— start of Records —

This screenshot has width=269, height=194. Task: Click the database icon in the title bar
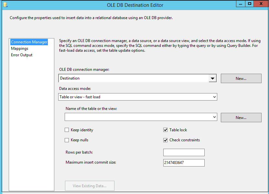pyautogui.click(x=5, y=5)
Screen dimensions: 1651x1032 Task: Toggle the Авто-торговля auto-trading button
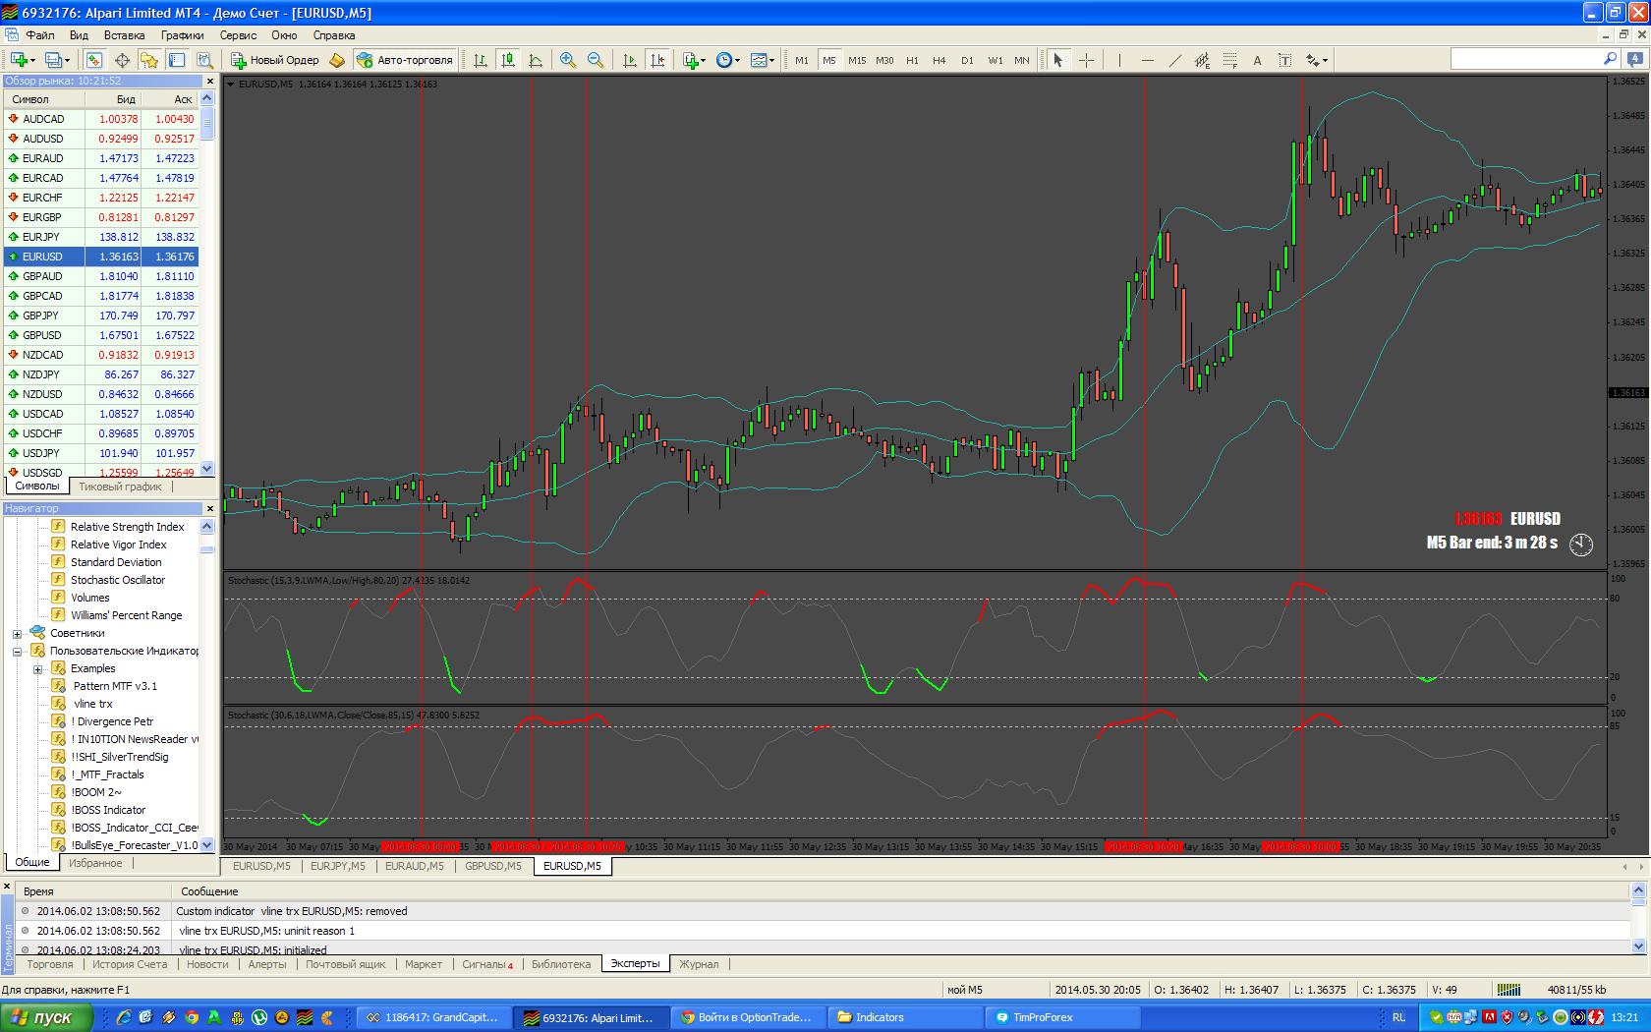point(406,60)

— end of Records —
— start of Records —

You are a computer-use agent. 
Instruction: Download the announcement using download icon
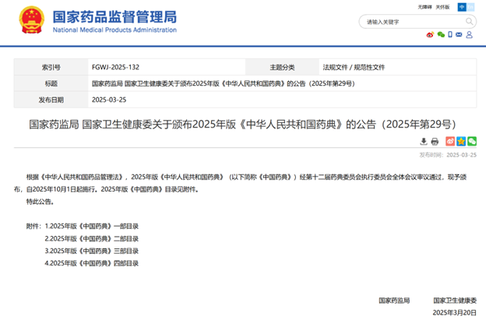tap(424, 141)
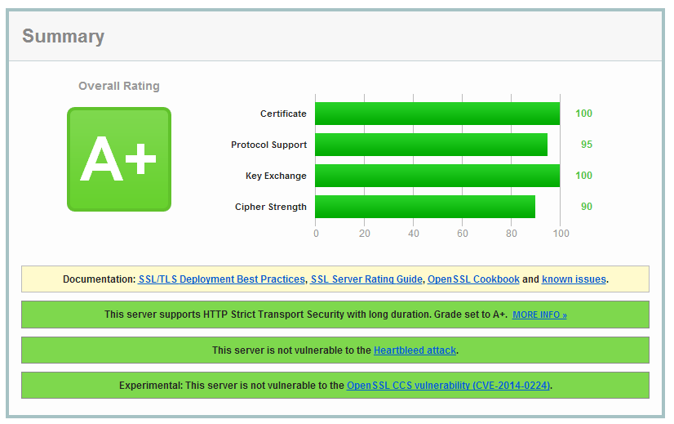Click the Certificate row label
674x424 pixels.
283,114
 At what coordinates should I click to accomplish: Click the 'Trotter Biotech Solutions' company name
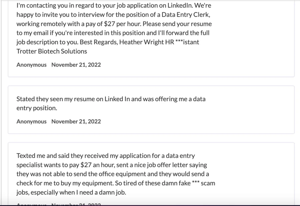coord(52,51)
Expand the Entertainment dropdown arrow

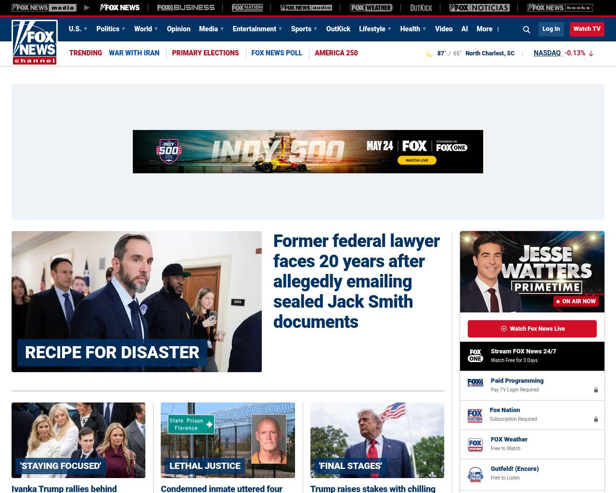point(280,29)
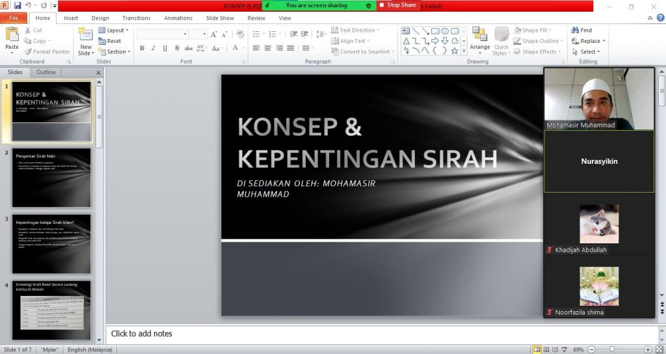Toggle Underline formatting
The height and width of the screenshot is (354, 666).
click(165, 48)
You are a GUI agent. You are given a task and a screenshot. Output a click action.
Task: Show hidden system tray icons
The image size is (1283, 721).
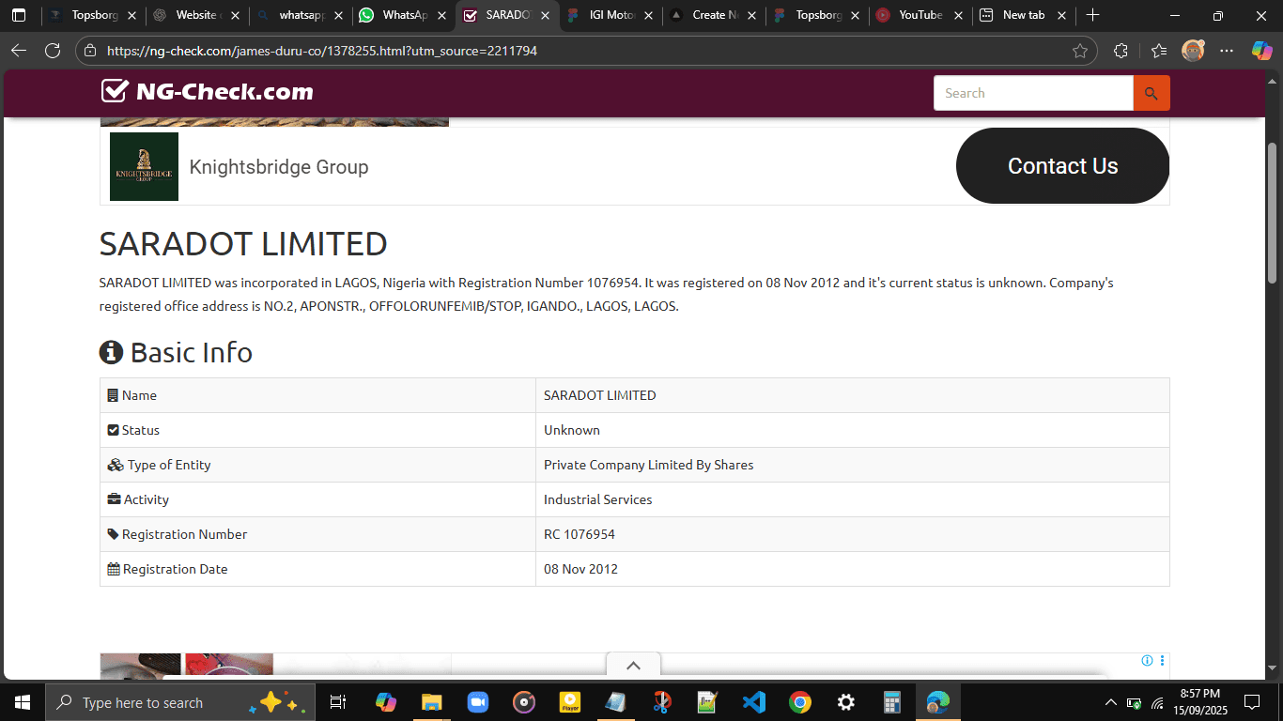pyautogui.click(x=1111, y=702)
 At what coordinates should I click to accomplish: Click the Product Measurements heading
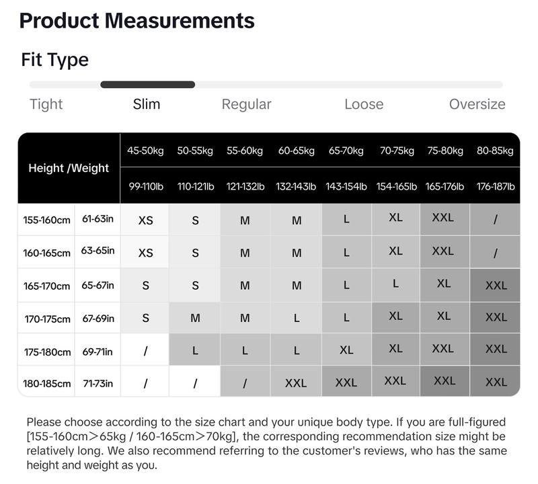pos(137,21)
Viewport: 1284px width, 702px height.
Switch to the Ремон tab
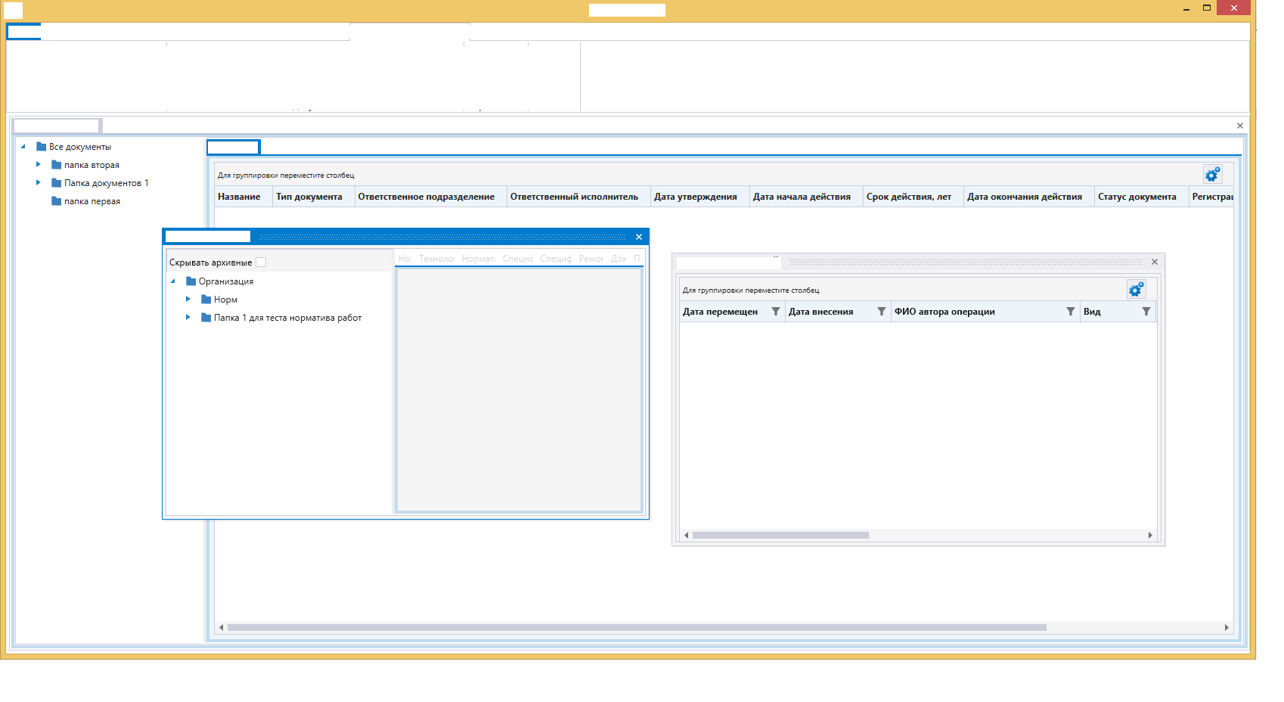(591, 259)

— end of Records —
— start of Records —

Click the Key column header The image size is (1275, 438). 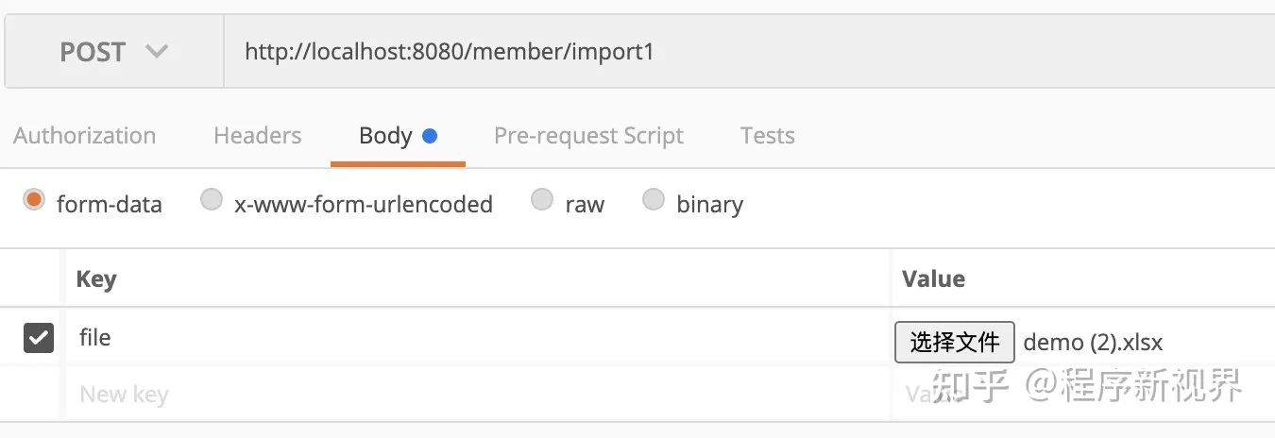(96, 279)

— end of Records —

Prompt: How many lines of the data above contain the string "accomplish", with case taken into account?

Task result: 2